Stored data entries:
"""
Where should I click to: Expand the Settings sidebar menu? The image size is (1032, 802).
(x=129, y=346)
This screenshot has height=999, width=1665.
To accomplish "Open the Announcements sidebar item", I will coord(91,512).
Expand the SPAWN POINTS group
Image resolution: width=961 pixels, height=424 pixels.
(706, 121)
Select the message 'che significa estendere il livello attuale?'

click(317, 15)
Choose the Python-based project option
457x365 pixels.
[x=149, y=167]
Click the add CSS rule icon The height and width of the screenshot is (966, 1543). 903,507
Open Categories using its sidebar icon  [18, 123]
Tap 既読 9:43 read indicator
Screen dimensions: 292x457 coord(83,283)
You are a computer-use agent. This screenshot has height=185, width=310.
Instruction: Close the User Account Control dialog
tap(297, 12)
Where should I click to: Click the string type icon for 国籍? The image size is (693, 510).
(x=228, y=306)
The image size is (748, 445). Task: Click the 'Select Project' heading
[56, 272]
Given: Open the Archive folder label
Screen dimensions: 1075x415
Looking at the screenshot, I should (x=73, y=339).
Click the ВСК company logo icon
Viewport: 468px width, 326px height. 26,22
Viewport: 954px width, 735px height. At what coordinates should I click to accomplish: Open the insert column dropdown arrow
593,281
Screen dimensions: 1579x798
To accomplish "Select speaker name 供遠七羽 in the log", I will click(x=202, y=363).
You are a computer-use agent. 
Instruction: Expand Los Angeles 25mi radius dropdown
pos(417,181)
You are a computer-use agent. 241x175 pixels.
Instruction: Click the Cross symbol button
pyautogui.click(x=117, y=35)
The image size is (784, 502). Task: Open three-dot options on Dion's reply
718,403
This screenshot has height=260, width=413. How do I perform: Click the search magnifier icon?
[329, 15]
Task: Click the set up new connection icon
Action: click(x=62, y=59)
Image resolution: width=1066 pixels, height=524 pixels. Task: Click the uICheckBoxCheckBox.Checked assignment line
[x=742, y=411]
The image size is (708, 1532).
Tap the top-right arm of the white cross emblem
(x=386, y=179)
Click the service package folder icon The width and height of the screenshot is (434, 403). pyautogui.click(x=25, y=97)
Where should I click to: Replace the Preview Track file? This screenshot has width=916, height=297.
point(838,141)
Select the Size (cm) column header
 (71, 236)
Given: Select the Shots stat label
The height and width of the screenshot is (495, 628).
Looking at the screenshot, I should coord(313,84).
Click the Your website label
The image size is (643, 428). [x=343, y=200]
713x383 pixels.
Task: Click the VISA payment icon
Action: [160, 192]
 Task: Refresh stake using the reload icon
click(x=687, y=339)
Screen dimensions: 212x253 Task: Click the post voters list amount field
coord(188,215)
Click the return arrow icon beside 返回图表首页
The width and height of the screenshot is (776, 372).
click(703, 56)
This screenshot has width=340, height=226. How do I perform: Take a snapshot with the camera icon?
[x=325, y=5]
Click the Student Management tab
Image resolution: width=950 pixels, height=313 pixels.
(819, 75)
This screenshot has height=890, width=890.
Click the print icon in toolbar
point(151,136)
"""
**Your objective**: Repeat word for word from the line holding "Instruction: Expand Los" down to the last line above, including both.

**Final answer**:
Instruction: Expand Los Angeles 25mi radius dropdown
pos(417,181)
You are a computer-use agent. 241x175 pixels.
Instruction: Click the Cross symbol button
pyautogui.click(x=117, y=35)
The image size is (784, 502). Task: Open three-dot options on Dion's reply
718,403
This screenshot has height=260, width=413. How do I perform: Click the search magnifier icon?
[329, 15]
Task: Click the set up new connection icon
Action: click(x=62, y=59)
Image resolution: width=1066 pixels, height=524 pixels. Task: Click the uICheckBoxCheckBox.Checked assignment line
[x=742, y=411]
The image size is (708, 1532).
Tap the top-right arm of the white cross emblem
(x=386, y=179)
Click the service package folder icon The width and height of the screenshot is (434, 403). pyautogui.click(x=25, y=97)
Where should I click to: Replace the Preview Track file? This screenshot has width=916, height=297.
point(838,141)
Select the Size (cm) column header
 (71, 236)
Given: Select the Shots stat label
The height and width of the screenshot is (495, 628).
Looking at the screenshot, I should coord(313,84).
Click the Your website label
The image size is (643, 428). [x=343, y=200]
713x383 pixels.
Task: Click the VISA payment icon
Action: [160, 192]
 Task: Refresh stake using the reload icon
click(x=687, y=339)
Screen dimensions: 212x253 Task: Click the post voters list amount field
coord(188,215)
Click the return arrow icon beside 返回图表首页
The width and height of the screenshot is (776, 372).
click(703, 56)
This screenshot has width=340, height=226. How do I perform: Take a snapshot with the camera icon?
[x=325, y=5]
Click the Student Management tab
Image resolution: width=950 pixels, height=313 pixels.
(819, 75)
This screenshot has height=890, width=890.
Click the print icon in toolbar
point(151,136)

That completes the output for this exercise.